Agora, temos uma corrida eleitoral desde sempre liderada por José Serra, com Dilma Rousseff como única oponente com possibilidades de lhe tirar a vitória. Dos demais, apenas Marina Silva merece atenção. Se todos os demais candidatos juntos fora esses três somarem 5% dos votos, será uma surpresa muito grande. Não parece nem um pouco provável que José Maria Eymael, Levy Fidélix, José Maria de Almeida ou Mario de Oliveira virem fenômenos eleitorais em outubro, nem para algo como foi Enéas Carneiro.
Com eles ou sem eles, a verdade é que a quase truculenta operação do PT e do Palácio do Planalto para tirar de Ciro Gomes a legenda do PSB para disputar a eleição em outubro chegou bem perto de obter o objetivo que o presidente Lula queria: de tornar a decisão sobre a sua sucessão um pleito plebiscitário, em que a opção do eleitor será dizer “sim”, se achar que seu governo teve mais méritos que defeitos, votando em Dilma, ou dizer “não”, se julgar que os erros foram maiores que os acertos, votando em José Serra. A única possibilidade concreta de nuance que o quadro eleitoral demonstra haver é Marina, mas a sua performance nas pesquisas até agora não autoriza dizer que ela poderá, de fato, mudar esse cenário maniqueísta que Lula criou para a sua sucessão. Se Ciro estivesse mantido na disputa, esse quadro não se daria. Com ele e Marina como candidatos saídos do mesmo espectro que formou e consolidou o governo Lula, a discussão na eleição provavelmente ganharia contornos mais ricos.
É curioso e um tanto quanto frustrante que 25 anos depois de finda a ditadura nos vejamos de novo limitados à hipótese de unicamente dizer “sim” ou “não” a um governo. Numa escolha que nem é assim tão ideologicamente diferente. Em ambos os casos, teremos a sucessão de um governo de centro-esquerda por outro governo de centro-esquerda.

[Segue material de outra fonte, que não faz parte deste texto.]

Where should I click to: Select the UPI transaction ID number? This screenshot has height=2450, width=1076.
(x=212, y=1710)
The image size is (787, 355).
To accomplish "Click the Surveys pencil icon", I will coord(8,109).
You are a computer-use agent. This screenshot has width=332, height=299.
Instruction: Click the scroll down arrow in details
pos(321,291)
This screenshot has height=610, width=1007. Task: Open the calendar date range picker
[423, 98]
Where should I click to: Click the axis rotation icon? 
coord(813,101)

O ruim de tudo isso é que o momento posterior ao fim do bipartidarismo nos estertores da ditadura e no início da redemocratização prenunciava um quadro ideológico muito rico. Da direita para a esquerda, o que poderíamos ter? O PDS como representante da direita ultra-nacionalista que comandou o país no regime autoritário militar; o PFL e o PL trazendo a direita moderna ligada à concepção neoliberal que começava a dominar o mundo; o PP de Tancredo Neves como representação dos que eram politicamente conservadores mas não abriam mão da democracia; o PMDB como típica representação de centro, a herdeira do velho PSD anterior à ditadura; o PSDB aliando à discussão os princípios da social-democracia parlamentarista européia; o PSB nos moldes dos partidos socialistas democráticos; os partidos comunistas, PCB e PCdoB, com suas diferenças de concepção pós-Kruschev ; o PDT como representante do trabalhismo tradicional getulista; o PT como legenda do novo sindicalismo surgido depois das greves do ABC, aliado à Igreja Progressista e a uma nova esquerda que buscava se desvincular dos velhos partidos comunistas.

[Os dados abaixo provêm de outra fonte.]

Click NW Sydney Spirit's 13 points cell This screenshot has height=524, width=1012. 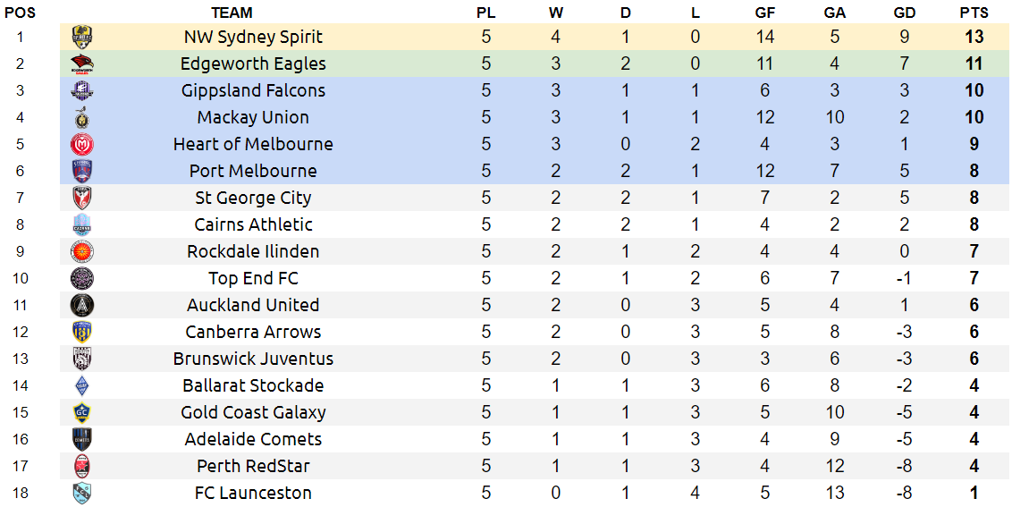click(x=974, y=37)
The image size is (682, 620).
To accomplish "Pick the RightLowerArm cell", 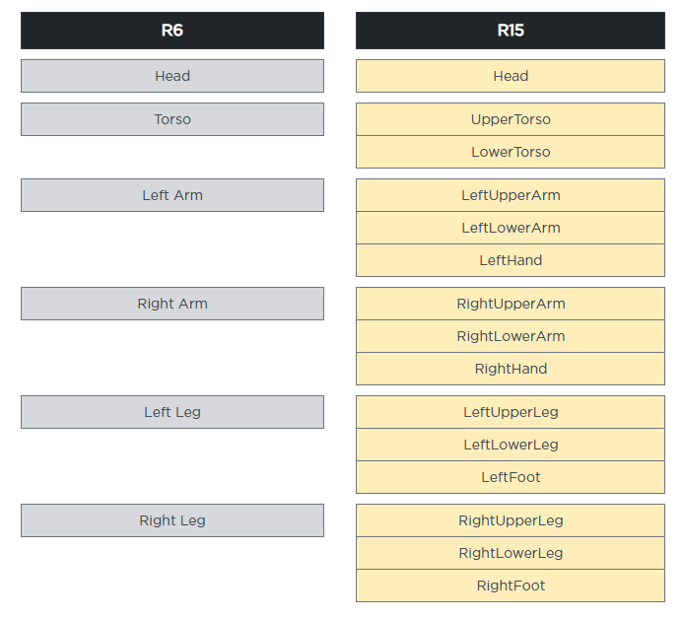I will tap(511, 336).
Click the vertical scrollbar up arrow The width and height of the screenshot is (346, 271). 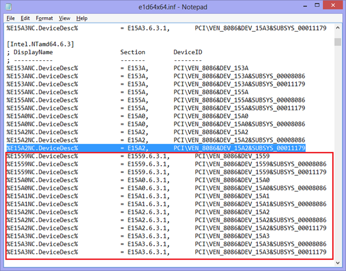tap(337, 27)
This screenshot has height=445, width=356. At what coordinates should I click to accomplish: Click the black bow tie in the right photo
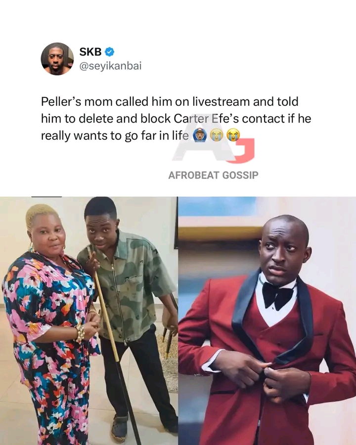point(277,295)
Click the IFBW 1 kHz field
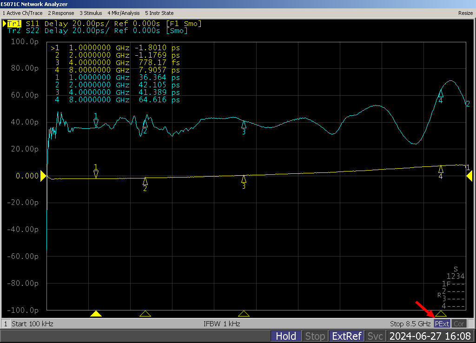The height and width of the screenshot is (343, 476). click(x=222, y=323)
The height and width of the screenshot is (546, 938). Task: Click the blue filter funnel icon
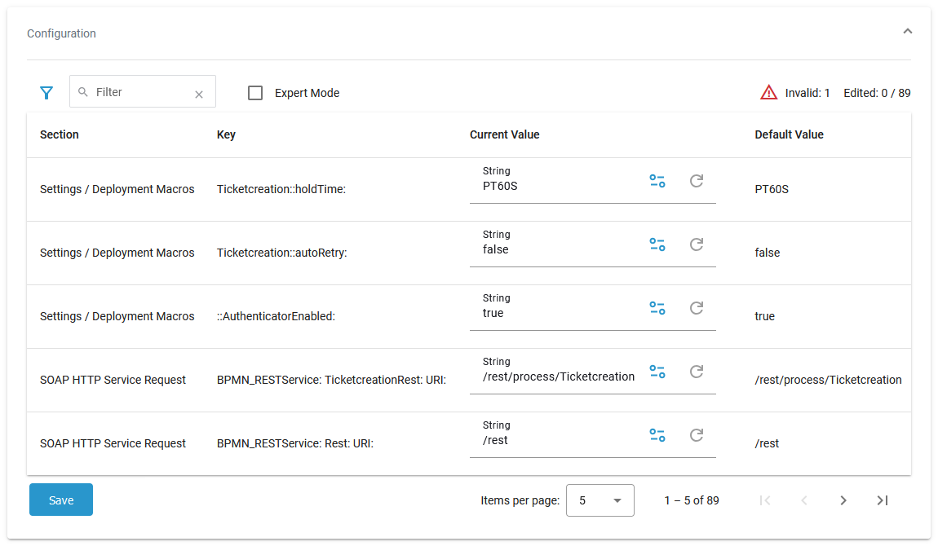[x=46, y=93]
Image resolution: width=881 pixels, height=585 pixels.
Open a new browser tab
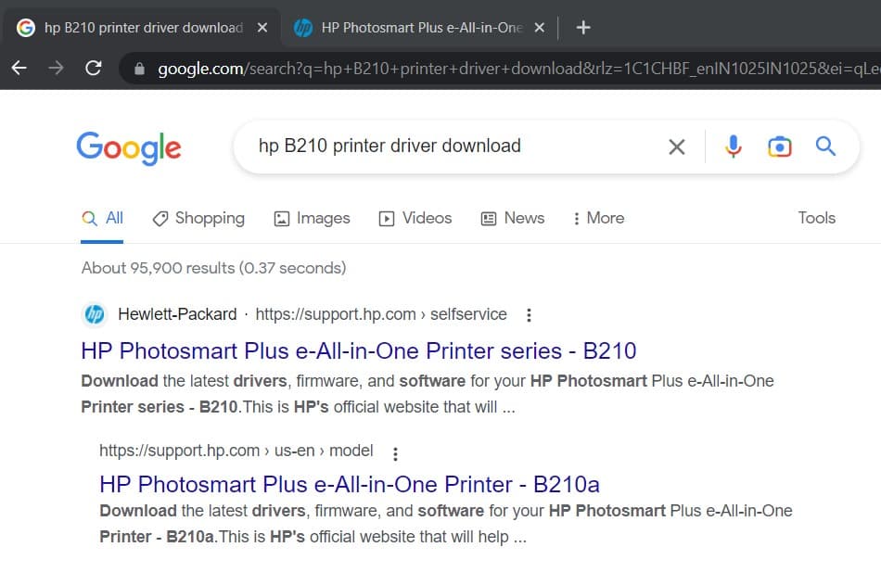583,28
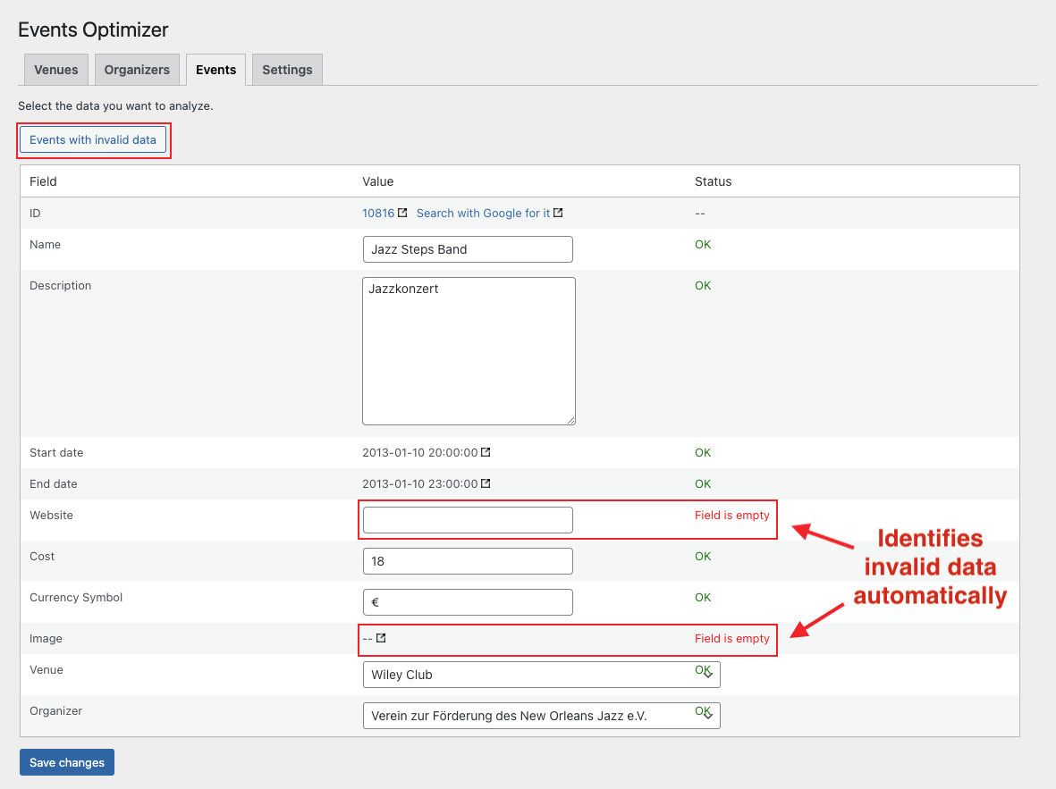
Task: Click the external link icon after Google search text
Action: [x=559, y=213]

Cada um desses partidos parecia, de fato, agregar concepções diferentes de mundo e caminhos diferentes para o país. Nós ainda assistimos a essas diferenças na discussão da Constituinte. PDT e PT, por exemplo, brigavam e tinham ideias bastante diversas acerca do trabalhismo e da organização sindical. Em que via torta da história essa riqueza ideológica se perdeu e os partidos viraram a geléia de hoje?
Quando os partidos reclamam que a imprensa contribui para manter no noticiário apenas uma pauta negativa que diminui a importância da política e de sua principal arena, o Congresso, parecem se esquecer que eles próprios, por mero cálculo eleitoral, foram aos poucos perdendo a diferença que tinham uns para os outros. Comprando os pacotes de ideias que os marqueteiros lhes juravam que iam ser moda a cada eleição, foi tudo ficando igual. Tanto Dilma como Serra têm histórias que os credenciam. Mas que passarão pelo filtro cosmético da embalagem eleitoral que os marqueteiros e os parceiros políticos inventarão para eles.

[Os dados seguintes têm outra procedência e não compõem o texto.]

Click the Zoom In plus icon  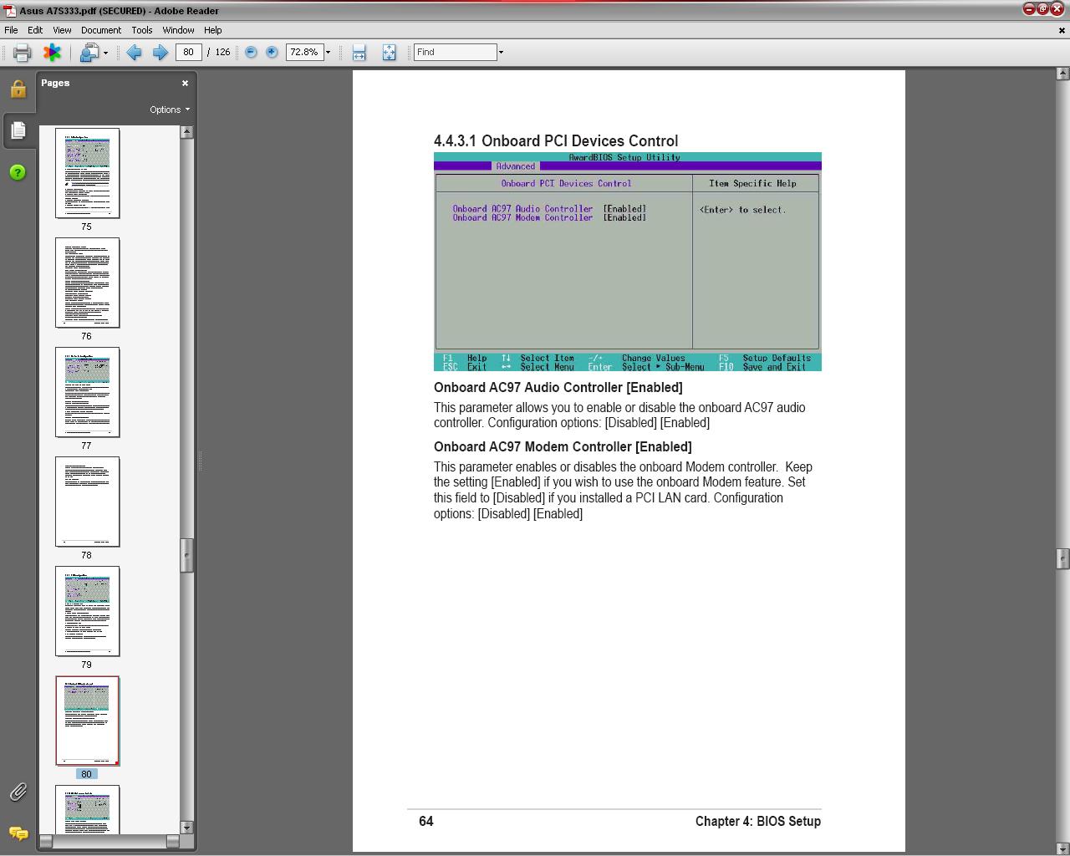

Por oito anos, o PSDB venceu o PT. Por outros oito, o PT venceu o PSDB. Pelos próximos oito anos, provavelmente outra vez um dos dois ganhará do outro. Antes do Plano Cruzado, nas primeiras discussões para a sucessão de Itamar Franco, quase se formou uma chapa tendo Lula como candidato a presidente e Tasso Jereissati como seu vice. Sinal mais claro de que o antagonismo entre os dois partidos é muito mais fruto da conveniência política que qualquer outra coisa não pode haver. Quanto tempo mais vamos ficar limitados apenas a isso?